By the late 20th century, the Moravian Book Shop, facing competition from stalwarts like Barnes and Noble and then-burgeoning Amazon, expanded its offerings to include CDs, a garden shop, and a café; later, in the 21st century, a dog treat bakery was invited in—just one of many ways it struggled to boost business and stay competitive. The store was intent on staying put by any means necessary. As the store’s book buyer told The Guardian in 2016, “You have to get creative [to survive], and I think that’s been evident over the years… We’ve created something here. What you hear people say is we’re an experience.” Once an after-thought in a church-run town, the bookstore had become a secular safe haven.“You have to get creative to survive, and I think that’s been evident over the years. We’ve created something here. What you hear people say is we’re an experience.”
Alas, the steadfast headwinds of book selling continued to blow. In late 2017, the Pension Fund faced the facts: It could no longer afford the burden of running a book shop. It sold its control the church-affiliated Moravian College, which in turn transferred day-to-day management duties over the Barnes and Noble. Over 6,000 people signed a petition to stop the deal, proof that a once an after-thought in a church-led town, the bookstore had become a secular safe haven. But it was too late: the store’s today under B&N management.
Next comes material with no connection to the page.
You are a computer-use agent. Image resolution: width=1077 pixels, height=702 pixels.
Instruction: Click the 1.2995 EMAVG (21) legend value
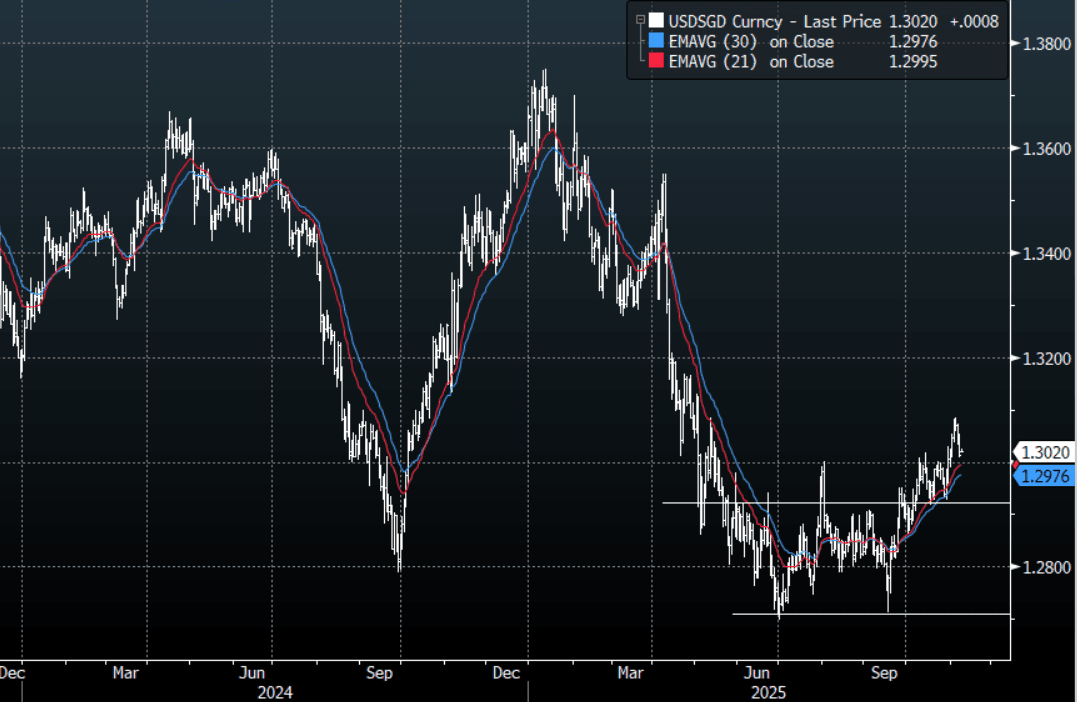(x=912, y=62)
To book lovers, the Moravian Book Shop’s shift from independent bookstore to a tiny cog in a larger corporate monolith may be a demoralizing lesson in the struggles literary lovers and purveyors have always faced. To historians and anthropologists, the trajectory from church-run business to corporate-owned entity may get to the heart about the balance of power and economics in America. But detached from emotional and cultural context, the Moravian Book Shop’s transformation over the centuries stands in for the larger story of bookstores in general: these stubborn entities adapt to survive in a culture that doesn’t always appreciate them, they transition for changing times; they fight to share their cultures and ideas in their own ways, no matter what the outside world thinks.
So, no, the Moravian Book Shop isn’t a grande dame or infamous; it’s not ground zero for literary awareness in America, nor is it a historical change maker. It’s more like an old oak, standing strong and growing, storms be damned.
Author’s Note: A very special thank you to Thomas McCullough, Assistant Archivist of the Moravian Church, Northern Province, for all the digging, digitizing, and details.